Prima però un po’ di contesto: la tensione alla quale abbiamo alluso originava da quasi quattro secoli. All’incirca dal VI secolo a.C. Roma conobbe una notevole espansione, che la portò al comando dell’intero Lazio prima e della penisola dopo. Ma i soli romani non potevano di certo fregiarsi di così tanti successi. Infatti fautori a pari merito (se non di più) di simili conquiste furono gli alleati italici. Il potere capitolino assoggettava queste popolazioni, concedendo determinate libertà, come ad esempio l’autogoverno, in cambio della lealtà; uno scambio equo per qualcuno, più di qualcuno…
Ma se tempo addietro molti avevano accettato quelle “libertà” (nonostante fossero risicate) perché ritenute una gentile concessione di Roma, sorpassato il traguardo del primo secolo a.C., le cose iniziarono a cambiare. Ora i socii si sentivano giuridicamente e politicamente inferiori ai cittadini romani. E pensare che questi uomini, che non godevano degli stessi diritti civili e politici, costituivano nel 100 a.C. i 2/3 dell’esercito repubblicano. Il primo a comprendere l’insensatezza del paradosso fu il sette volte console Gaio Mario (157-86 a.C.), il quale combatté spesso al fianco degli italici, premiandoli con la cittadinanza. Ciò non fece altro che alimentare il fuoco alla base del problema.

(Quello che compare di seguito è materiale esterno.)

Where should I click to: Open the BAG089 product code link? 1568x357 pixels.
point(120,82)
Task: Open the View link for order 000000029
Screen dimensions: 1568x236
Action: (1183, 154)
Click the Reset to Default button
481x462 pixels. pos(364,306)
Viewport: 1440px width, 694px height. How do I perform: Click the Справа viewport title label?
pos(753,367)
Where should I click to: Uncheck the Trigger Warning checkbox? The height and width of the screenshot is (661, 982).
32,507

Allo stesso modo i Gracchi provarono ad avanzare delle riforme decenni prima dell’inevitabile scontro, vedendosi però ostacolati in ogni loro azione. Anzi, laddove si spingeva per estendere la cittadinanza, si rispondeva con ardore, chiedendo addirittura l’espulsione dalla città di Roma di tutti coloro che romani (in senso stretto) non erano. La proverbiale goccia che fece traboccare il vaso colmo non di acqua, ma di speranze disilluse, fu l’assassinio di un altro potenziale riformatore: Marco Livio Druso.

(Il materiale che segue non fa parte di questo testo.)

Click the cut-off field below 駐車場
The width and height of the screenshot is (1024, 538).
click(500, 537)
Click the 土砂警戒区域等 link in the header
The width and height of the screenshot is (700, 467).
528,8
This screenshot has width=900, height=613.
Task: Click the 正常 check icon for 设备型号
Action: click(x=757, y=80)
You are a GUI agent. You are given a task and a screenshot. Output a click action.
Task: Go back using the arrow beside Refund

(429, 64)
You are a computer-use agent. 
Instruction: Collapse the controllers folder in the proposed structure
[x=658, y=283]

I socii insorsero capeggiati da Quinto Poppedio Silo (del popolo dei Marsi), amico e sostenitore di Druso. L’obiettivo fu fin da subito quello di far capire – questa volta con le cattive – al Senato quanto i foederati ci tenessero alla cittadinanza romana. Le prime rivolte esplosero ad Ascoli ma ben presto si estesero in tutto il centro. A capo della ribellione c’erano i Sanniti e i Marsi, senz’altro i più accaniti contro la cecità del Senato romano. Quest’ultimo si rese ben presto conto di una grande problematica: dopo secoli di guerre combattute fianco a fianco, gli italici conoscevano le tattiche romane meglio dei romani stessi. Ecco perché numerosi scontri arrisero alla fazione ribelle.
Alla richiesta civitas (cittadinanza) o libertas (indipendenza), Roma – stanca di combattere contro un avversario troppo testardo per mollare – optò per la prima. Il processo di concessione della cittadinanza fu graduale, rappresentato da diverse leggi. Alcuni, come il già citato Silo, combatterono fino alla morte perché convinti di poter ottenere maggiori vantaggi. Alla fine della guerra, nell’89 a.C., un soldato piceno, marso, sannita o lucano, che dir si voglia, poteva finalmente ritenersi romano. Di questo si nutrì la gloria del più grande impero – allora Repubblica – che sia mai esistito.